Tuesday, April 22, 2008

Antoine's & Quality Café

Antoine's  |  24 x 36 |  The Quality Cafe  |  36 x 36  |  Oil on canvas  |  2008 
















My latest painting, a diptych, titled “Antoines” & “Quality Café” are from a series I am working on inspired by one of my favorite American Artists, Edward Hopper.

Early Sunday Morning  1930 by Edward Hopper
















Whitney Museum of American Art, New York
 Edward Hopper was born on July 22, 1882, to a prosperous dry-goods merchant in Nyack, New York, a small town on the Hudson about twenty-five miles north of New York City. He enrolled in the Correspondence School of Illustrating in New York in 1900; he transferred to the New York School of Art the next year, and it was here that he studied with legendary teachers William Merritt Chase, Robert Henri, and Kenneth Hayes Miller.

Hopper visited Europe three times between 1906 and 1910, and while he was a life-long Francophile, he never went abroad again. In 1913 he moved to Greenwich Village, renting the top floor apartment at 3 Washington Square North. This would be his home for the rest of his life.

Until the age of 40, Hopper’s career was marked by disappointment. He only sold one painting, and was rarely able to get into gallery shows. He supported himself through commercial illustration—which he loathed—and printmaking, which won him critical recognition.
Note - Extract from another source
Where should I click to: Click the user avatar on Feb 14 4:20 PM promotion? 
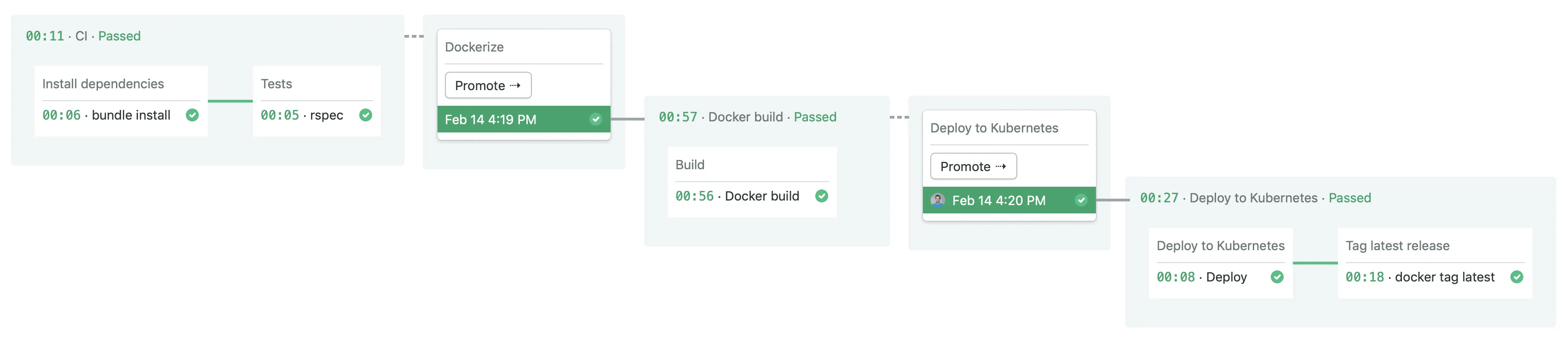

Hopper’s breakthrough came in 1923 when the Brooklyn Museum bought his watercolor The Mansard Roof for $100. The following year he married fellow painter Josephine Nivison and began showing his work with prominent New York art dealer Frank Rehn. Solo shows made Hopper’s reputation: his oils and watercolors sold well, and critics applauded his quiet realism, use of light, and above all, his ability to reveal beauty in the most mundane subjects.

In 1933, the Museum of Modern Art gave Hopper his first retrospective exhibition. The exhibition included many of his signature subjects: Victorian houses, New York restaurants, automats, drugstores, and bridges, as well as views into quiet, middle-class apartments. Also in the exhibition were paintings from his summer travels to Gloucester, Maine and after 1930, from Truro on Cape Cod. In 1934, he and his wife Jo built a house in Truro where they spent almost every summer.

Although Hopper continued to travel, his best-known works came from his solitary wanderings in New York City. These include Early Sunday Morning, which shows Greenwich Village shop fronts before people filled the streets, and Nighthawks, an image of a diner late at night.

Hopper died on May 15, 1967 at the age 84, and during his long career saw the rise of many different avant-garde moments, including Surrealism, Abstract Expressionism, and Pop Art. Despite the popularity of these styles, he remained esteemed by critics and the public. In 1950, the Whitney Museum gave him a major retrospective and he was featured on the cover of Time magazine in 1956. In 1967, the year of his death, he represented the United States in the prestigious Sao Paolo Biennial.

In 1971, his wife bequeathed more than 3,000 of his works to the Whitney Museum, which has since staged many important and critically acclaimed exhibitions of his work.